This article was published as a part of the Data Science Blogathon.

While reading the heading of this article, one has surely got to know that this will gonna be the advanced topic with regards to **SVM** – The supervised machine learning algorithm capable of implementing both **classification and regression** problem statements. But no worries, I’ve got your back s before jumping straight to **SVM’s Kernels,** I’m gonna make sure that you all have an understanding of the basic terminologies related to SVM in general to develop a **generalized model** but not an **overfit** model.
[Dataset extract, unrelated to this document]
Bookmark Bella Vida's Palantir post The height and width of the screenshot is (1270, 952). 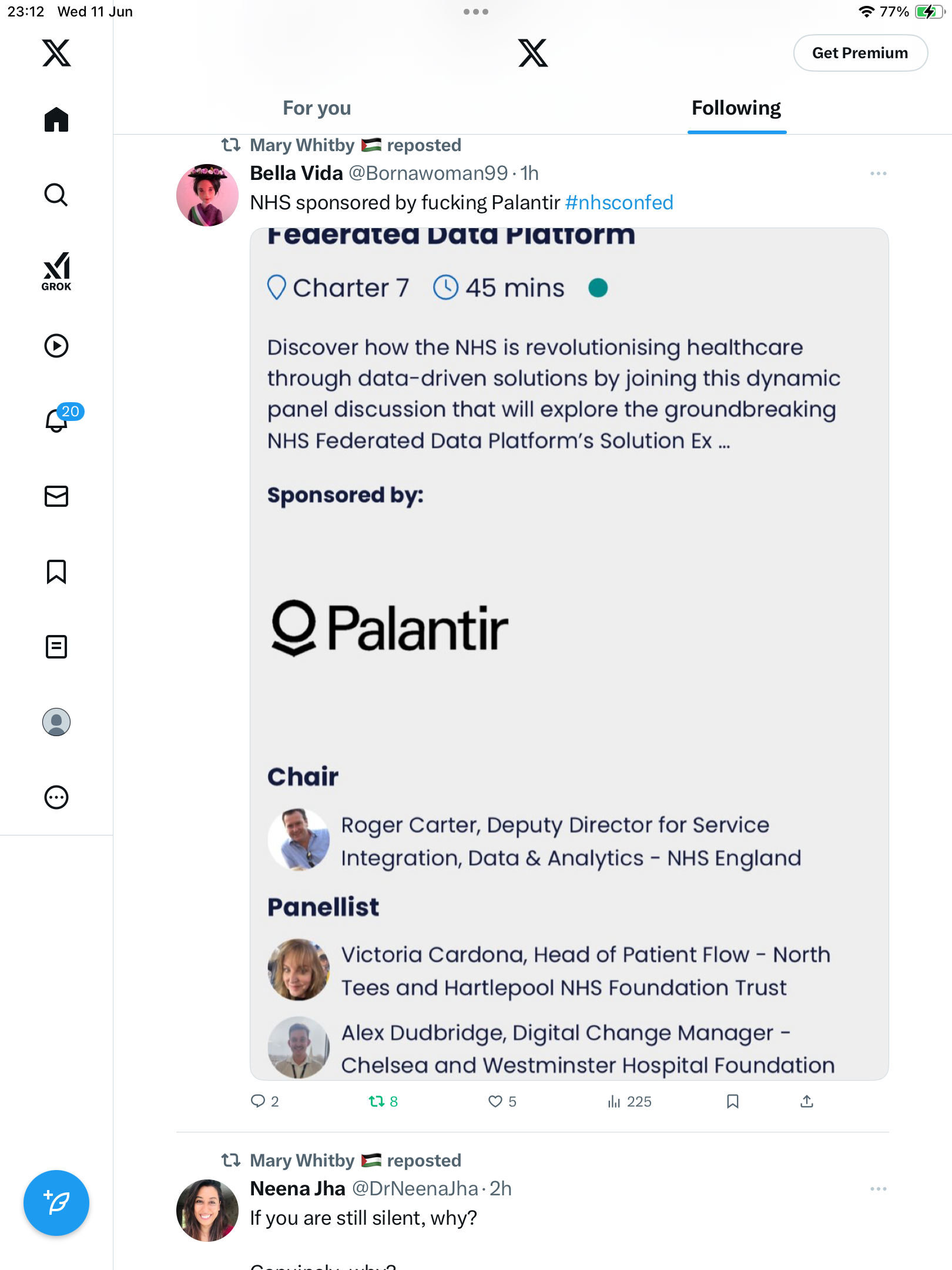pyautogui.click(x=732, y=1101)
As mentioned earlier, SVM is a supervised ML algorithm that stimulates, it will always have the **labeled dataset** for **regression or classification**. The one who knows about the mathematical intuition of **logistic regression** can surely relate to the concept of **Hyperplane** as in SVM also we use hyperplanes to classify the **opponent and considered** class. But SVM is way ahead with logistic regression because,

SVM has the concept of **Margins** which are supported by the **vectors**. Vectors are nothing but the closest data point from their opponent class. The main aim of margins is to provide some cushion to the model to develop a **generalized model** that can correctly predict the unseen data by removing the overfitted model’s drawback.
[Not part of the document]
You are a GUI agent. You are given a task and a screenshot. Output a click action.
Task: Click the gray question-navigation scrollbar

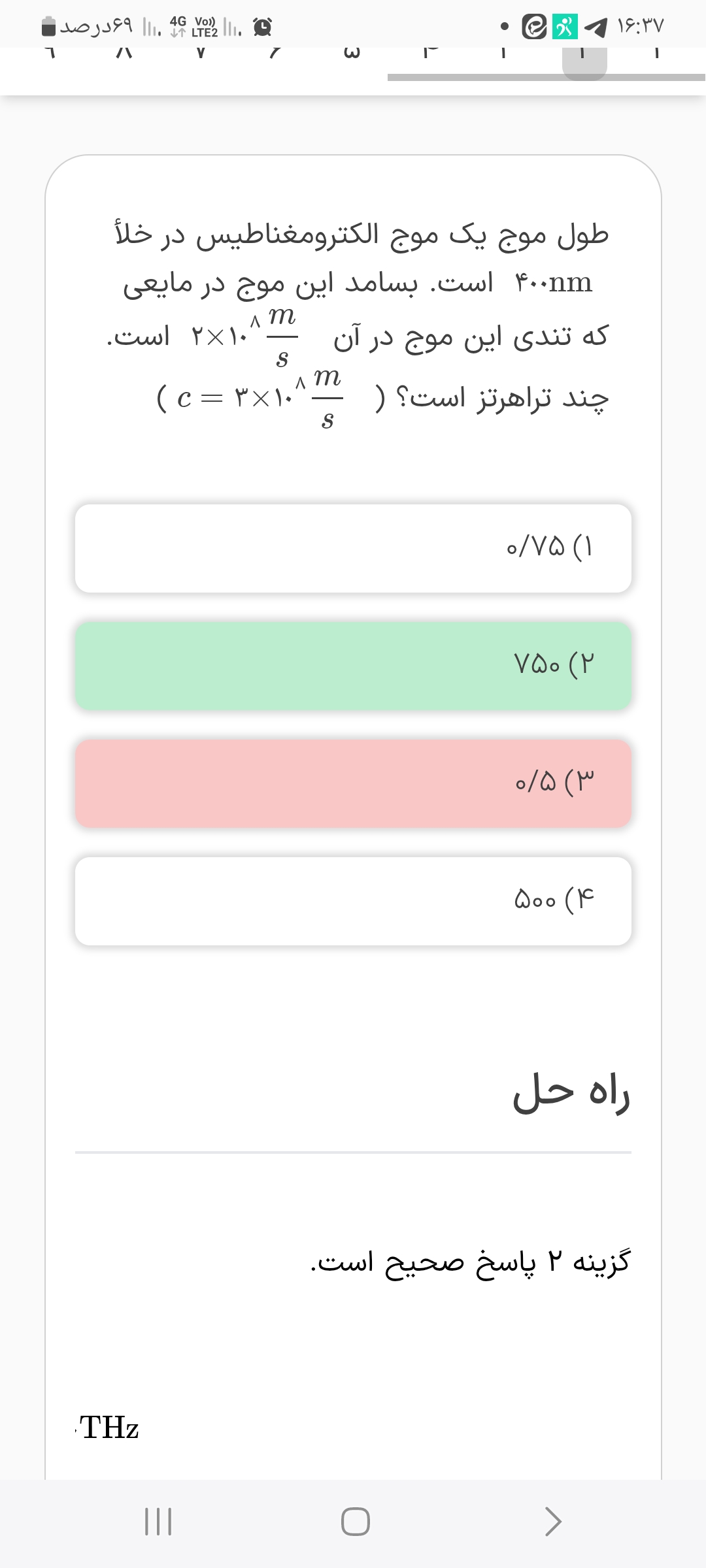pos(546,77)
So we have discussed a lot about the basics of SVM; let’s discuss the last thing here: When we have the absolute **linearly separable dataset** with us, then the SVM classifier can simply draw the **hyperplane** to **classify the components**, but in the real world, it’s tough to get the completely separable dataset so in that situation where we have a **radial surrounded data points,** or that cannot be easily separated with just a single hyperplane then comes the role of **SVM kernels** that helps in converting the **lower dimension to higher dimensions** also introducing some extra components (features) making it a technique worth separating the **radial dataset**.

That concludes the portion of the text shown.